> [The task] Starting at the line below holding "Chery (36, 321)" and stopping at the line holding "Swap (497, 111)", print every line exactly, both ends included, and leave the rest out.

> [Stored data entries]
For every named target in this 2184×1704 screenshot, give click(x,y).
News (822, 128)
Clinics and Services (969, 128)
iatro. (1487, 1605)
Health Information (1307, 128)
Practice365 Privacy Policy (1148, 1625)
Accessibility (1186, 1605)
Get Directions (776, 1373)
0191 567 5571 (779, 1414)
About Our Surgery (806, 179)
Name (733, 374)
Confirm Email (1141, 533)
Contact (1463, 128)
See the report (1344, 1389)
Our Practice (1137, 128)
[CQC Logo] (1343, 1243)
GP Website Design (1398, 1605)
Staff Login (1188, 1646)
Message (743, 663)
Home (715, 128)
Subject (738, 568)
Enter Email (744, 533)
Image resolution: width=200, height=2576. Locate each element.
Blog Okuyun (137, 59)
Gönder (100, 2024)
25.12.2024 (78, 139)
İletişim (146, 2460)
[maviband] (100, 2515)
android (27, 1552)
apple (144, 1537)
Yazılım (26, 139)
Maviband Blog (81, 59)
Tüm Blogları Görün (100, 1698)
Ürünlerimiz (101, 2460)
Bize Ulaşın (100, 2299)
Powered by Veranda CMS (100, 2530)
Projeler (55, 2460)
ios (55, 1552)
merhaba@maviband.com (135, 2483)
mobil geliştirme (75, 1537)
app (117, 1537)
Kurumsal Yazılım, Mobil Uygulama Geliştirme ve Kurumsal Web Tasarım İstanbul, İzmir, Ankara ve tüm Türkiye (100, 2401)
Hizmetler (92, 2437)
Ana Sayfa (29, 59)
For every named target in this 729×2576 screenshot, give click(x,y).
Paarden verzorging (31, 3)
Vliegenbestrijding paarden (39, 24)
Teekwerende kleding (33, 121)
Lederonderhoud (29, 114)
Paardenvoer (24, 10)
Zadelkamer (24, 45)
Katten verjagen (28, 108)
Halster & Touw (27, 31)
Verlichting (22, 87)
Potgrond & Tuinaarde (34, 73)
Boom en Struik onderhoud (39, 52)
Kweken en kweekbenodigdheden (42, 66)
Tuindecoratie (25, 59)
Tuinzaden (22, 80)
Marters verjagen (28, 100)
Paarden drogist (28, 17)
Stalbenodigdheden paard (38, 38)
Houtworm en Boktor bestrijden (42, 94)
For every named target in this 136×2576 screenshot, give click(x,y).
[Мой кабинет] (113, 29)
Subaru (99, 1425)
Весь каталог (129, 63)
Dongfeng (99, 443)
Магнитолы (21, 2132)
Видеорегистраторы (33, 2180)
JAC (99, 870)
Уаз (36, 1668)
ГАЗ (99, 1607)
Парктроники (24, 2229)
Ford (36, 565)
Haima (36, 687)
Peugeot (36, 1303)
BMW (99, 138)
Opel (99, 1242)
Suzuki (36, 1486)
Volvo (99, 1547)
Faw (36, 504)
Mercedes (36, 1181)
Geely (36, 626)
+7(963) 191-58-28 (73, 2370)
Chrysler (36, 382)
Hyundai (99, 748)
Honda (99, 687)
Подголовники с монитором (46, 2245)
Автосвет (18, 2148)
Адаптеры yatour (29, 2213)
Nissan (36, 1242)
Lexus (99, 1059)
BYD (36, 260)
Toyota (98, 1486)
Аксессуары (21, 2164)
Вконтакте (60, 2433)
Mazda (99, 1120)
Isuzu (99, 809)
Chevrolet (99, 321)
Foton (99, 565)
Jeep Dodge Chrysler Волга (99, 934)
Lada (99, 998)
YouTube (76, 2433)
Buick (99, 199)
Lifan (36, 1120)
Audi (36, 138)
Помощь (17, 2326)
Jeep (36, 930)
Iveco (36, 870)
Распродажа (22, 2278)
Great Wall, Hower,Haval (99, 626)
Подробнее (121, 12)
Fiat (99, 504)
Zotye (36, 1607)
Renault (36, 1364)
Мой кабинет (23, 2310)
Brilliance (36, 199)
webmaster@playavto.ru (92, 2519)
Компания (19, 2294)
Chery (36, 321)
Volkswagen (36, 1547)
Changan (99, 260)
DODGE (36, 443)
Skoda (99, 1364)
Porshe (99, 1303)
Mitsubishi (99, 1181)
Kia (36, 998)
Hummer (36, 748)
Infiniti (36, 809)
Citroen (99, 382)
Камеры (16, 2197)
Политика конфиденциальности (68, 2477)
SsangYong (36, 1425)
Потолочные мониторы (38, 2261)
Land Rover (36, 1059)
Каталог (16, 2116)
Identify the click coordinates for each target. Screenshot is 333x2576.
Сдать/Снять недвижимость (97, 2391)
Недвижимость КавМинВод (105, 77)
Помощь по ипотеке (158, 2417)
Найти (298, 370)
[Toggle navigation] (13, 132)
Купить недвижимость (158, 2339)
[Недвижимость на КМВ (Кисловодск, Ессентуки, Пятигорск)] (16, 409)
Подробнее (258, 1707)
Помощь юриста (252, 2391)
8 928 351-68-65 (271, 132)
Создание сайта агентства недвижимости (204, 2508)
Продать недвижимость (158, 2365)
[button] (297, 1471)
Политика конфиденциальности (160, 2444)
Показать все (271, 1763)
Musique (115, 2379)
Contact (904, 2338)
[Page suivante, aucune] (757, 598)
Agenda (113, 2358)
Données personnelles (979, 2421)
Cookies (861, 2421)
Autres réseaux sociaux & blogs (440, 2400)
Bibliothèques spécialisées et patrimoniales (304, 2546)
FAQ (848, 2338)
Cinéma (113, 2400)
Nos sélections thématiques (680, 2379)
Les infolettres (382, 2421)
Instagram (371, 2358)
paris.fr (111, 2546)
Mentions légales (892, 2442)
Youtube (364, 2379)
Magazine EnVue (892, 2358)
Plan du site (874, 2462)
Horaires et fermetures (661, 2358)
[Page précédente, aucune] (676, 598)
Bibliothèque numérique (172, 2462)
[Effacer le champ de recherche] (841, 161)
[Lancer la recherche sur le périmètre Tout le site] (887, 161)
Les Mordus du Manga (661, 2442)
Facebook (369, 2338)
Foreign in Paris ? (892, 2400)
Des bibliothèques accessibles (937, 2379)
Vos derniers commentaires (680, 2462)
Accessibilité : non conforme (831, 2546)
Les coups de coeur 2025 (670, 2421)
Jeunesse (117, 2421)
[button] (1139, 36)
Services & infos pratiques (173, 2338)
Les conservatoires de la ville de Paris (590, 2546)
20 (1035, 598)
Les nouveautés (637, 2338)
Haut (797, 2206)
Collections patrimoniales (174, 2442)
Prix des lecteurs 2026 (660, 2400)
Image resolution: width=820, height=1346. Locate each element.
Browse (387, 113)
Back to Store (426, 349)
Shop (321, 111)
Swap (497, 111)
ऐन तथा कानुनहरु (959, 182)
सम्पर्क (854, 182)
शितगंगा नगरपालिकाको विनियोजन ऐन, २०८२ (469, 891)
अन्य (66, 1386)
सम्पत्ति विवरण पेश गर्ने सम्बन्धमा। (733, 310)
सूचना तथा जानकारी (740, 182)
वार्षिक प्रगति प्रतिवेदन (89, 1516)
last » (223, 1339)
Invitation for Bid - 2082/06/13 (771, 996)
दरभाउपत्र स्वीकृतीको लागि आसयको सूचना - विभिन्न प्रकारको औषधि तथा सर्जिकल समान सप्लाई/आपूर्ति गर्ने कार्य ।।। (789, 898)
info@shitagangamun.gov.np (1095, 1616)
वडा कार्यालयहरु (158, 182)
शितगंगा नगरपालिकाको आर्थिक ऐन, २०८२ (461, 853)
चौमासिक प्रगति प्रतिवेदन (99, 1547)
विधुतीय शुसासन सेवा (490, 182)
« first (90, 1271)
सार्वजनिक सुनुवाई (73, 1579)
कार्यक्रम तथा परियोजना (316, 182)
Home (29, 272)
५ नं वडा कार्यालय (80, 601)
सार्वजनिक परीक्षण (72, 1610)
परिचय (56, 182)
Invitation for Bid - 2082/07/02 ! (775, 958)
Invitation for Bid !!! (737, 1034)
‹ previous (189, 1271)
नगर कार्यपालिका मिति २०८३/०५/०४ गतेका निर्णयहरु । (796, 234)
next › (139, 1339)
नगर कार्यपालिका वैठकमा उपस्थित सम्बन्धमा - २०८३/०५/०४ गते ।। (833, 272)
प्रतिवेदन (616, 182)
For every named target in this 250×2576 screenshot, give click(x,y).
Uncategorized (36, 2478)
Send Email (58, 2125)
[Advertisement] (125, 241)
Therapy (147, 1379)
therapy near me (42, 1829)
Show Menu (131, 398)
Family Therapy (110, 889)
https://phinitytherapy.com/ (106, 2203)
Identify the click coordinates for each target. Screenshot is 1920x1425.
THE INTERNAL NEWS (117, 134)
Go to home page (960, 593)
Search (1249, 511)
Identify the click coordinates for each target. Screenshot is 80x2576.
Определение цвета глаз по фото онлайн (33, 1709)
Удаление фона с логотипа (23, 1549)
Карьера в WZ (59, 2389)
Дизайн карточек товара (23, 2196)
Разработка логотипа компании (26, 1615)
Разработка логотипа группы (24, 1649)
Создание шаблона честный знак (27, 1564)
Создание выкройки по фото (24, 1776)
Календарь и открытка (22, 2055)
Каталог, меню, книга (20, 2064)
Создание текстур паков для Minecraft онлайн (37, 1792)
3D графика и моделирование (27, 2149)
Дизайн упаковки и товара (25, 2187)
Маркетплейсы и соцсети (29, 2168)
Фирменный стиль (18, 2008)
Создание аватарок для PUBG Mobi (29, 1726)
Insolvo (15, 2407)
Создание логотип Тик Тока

> [Result of the task]
Chery (36, 321)
Volkswagen (36, 1547)
Changan (99, 260)
DODGE (36, 443)
Skoda (99, 1364)
Porshe (99, 1303)
Mitsubishi (99, 1181)
Kia (36, 998)
Hummer (36, 748)
Infiniti (36, 809)
Citroen (99, 382)
Камеры (16, 2197)
Политика конфиденциальности (68, 2477)
SsangYong (36, 1425)
Потолочные мониторы (38, 2261)
Land Rover (36, 1059)
Каталог (16, 2116)
Identify the click coordinates for each target. Screenshot is 333x2576.
Сдать/Снять недвижимость (97, 2391)
Недвижимость КавМинВод (105, 77)
Помощь по ипотеке (158, 2417)
Найти (298, 370)
[Toggle navigation] (13, 132)
Купить недвижимость (158, 2339)
[Недвижимость на КМВ (Кисловодск, Ессентуки, Пятигорск)] (16, 409)
Подробнее (258, 1707)
Помощь юриста (252, 2391)
8 928 351-68-65 (271, 132)
Создание сайта агентства недвижимости (204, 2508)
Продать недвижимость (158, 2365)
[button] (297, 1471)
Политика конфиденциальности (160, 2444)
Показать все (271, 1763)
Musique (115, 2379)
Contact (904, 2338)
[Page suivante, aucune] (757, 598)
Agenda (113, 2358)
Données personnelles (979, 2421)
Cookies (861, 2421)
Autres réseaux sociaux & blogs (440, 2400)
Bibliothèques spécialisées et patrimoniales (304, 2546)
FAQ (848, 2338)
Cinéma (113, 2400)
Nos sélections thématiques (680, 2379)
Les infolettres (382, 2421)
Instagram (371, 2358)
paris.fr (111, 2546)
Mentions légales (892, 2442)
Youtube (364, 2379)
Magazine EnVue (892, 2358)
Plan du site (874, 2462)
Horaires et fermetures (661, 2358)
[Page précédente, aucune] (676, 598)
Bibliothèque numérique (172, 2462)
[Effacer le champ de recherche] (841, 161)
[Lancer la recherche sur le périmètre Tout le site] (887, 161)
Les Mordus du Manga (661, 2442)
Facebook (369, 2338)
Foreign in Paris ? (892, 2400)
Des bibliothèques accessibles (937, 2379)
Vos derniers commentaires (680, 2462)
Accessibilité : non conforme (831, 2546)
Les coups de coeur 2025 (670, 2421)
Jeunesse (117, 2421)
[button] (1139, 36)
Services & infos pratiques (173, 2338)
Les conservatoires de la ville de Paris (590, 2546)
20 (1035, 598)
Les nouveautés (637, 2338)
Haut (797, 2206)
Collections patrimoniales (174, 2442)
Prix des lecteurs 2026 (660, 2400)
Image resolution: width=820, height=1346. Locate each element.
Browse (387, 113)
Back to Store (426, 349)
Shop (321, 111)
Swap (497, 111)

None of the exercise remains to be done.